● **WHAT THE TASK REQUIRES**: Rewrite the items from the line containing "Click the 20m" through the end of the items, changing "timestamp" to "time label" and keeping everything else the same. Omit the pictures from your answer.

● **SUPPLIED MATERIAL**:

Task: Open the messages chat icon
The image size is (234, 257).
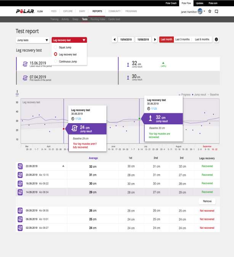Action: coord(216,11)
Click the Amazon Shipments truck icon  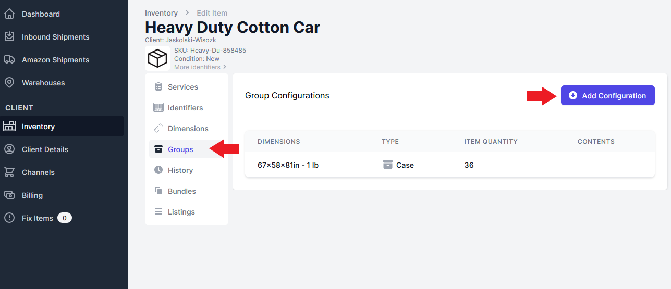coord(9,60)
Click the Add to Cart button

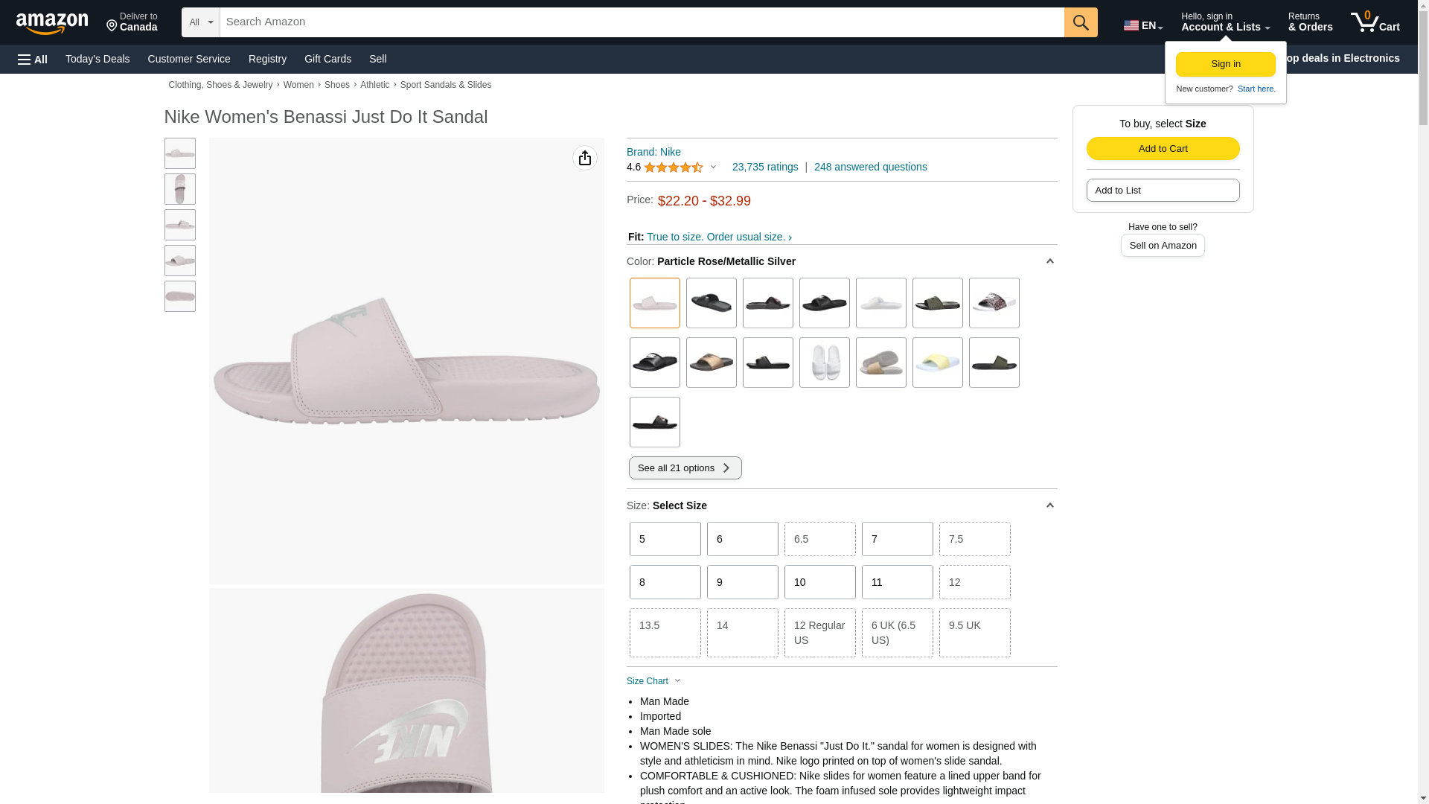[1163, 148]
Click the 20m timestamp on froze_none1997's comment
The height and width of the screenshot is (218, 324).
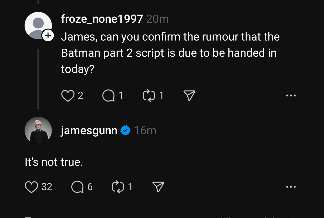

● **WRITTEN REPLY**:
Click the 20m time label on froze_none1997's comment
The height and width of the screenshot is (218, 324).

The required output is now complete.